Harden: The Challenge of Being Black at Chapman University

Steven Lee

As a senior at Chapman University, I stand as one of 122 Black* students out of 8,542. Being Black at Chapman has always been an exhausting task, but this year the issues Black students face have significantly come to a head.

 

Chapman has had a “Birth of a Nation” poster gracing the halls of Dodge College Film and Media Arts (the number six film school in the country) since 2006. The poster was donated by filmmaker Cecil B. DeMille’s estate. The “controversial” film was created in 1915 by D.W. Griffith and led to the Ku Klux Klan’s second wave which began in Stone Mountain, Georgia. The Dean of Dodge College Bob Bassett and the President of our university, Daniele Struppa have shown reluctance to remove the poster. In an opinions column of the school newspaper, The Panther, Struppa wrote that the movie is “artfully done,” and that the film has “nostalgia for a time before the Civil War.”
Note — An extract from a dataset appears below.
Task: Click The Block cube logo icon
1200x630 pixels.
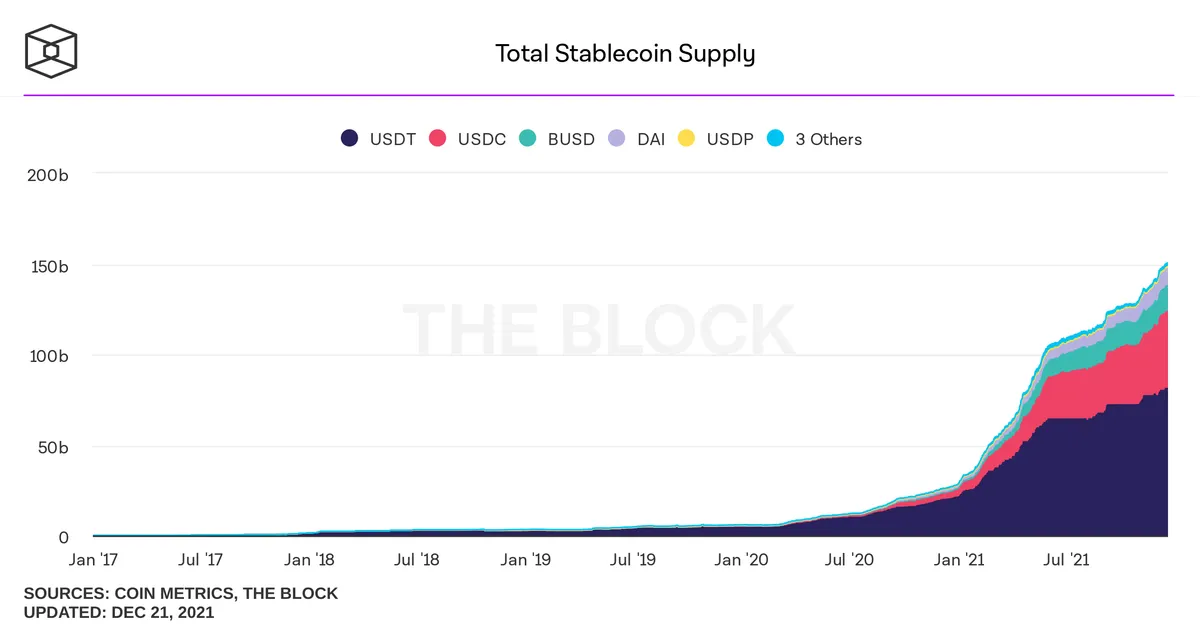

Struppa’s column “Why I won’t take down the ‘Birth of a Nation’ poster” was ill-informed about the actual stance of Black students. It was only once he came to a Black Student Union meeting that he began to understand the foul consequences of keeping this poster up in the hall. The display lacks context, and most of us who are advocating for its removal have offered other suggestions, such as moving the poster to the Hubert museum located right on campus, where anyone who wants to engage in the content would be able to have a discussion in an appropriate place. A hallway in the film school is not the appropriate setting to talk about Birth of a Nation.

Chapman has a habit of ignoring its Black students, and it shows. It’s a commonality for so many of the Black students I have met to leave because resources are so limited. Trauma is something that exists for Black students every single day on this campus. And the reluctance to remove a poster with no educational value is indicative of the climate created by the administration who has failed to recognize the white privilege of being able to separate the film esthetics from the content and context of the film. The Ku Klux Klan is not even just a part of history, For many of us, that fear is a part of everyday life. I live at Chapman Grand in Anaheim, but just three years ago, in Feb. 2016, there was a KKK rally not far from this apartment complex. There was violence incited and it was pretty scary to know how close they were to campus.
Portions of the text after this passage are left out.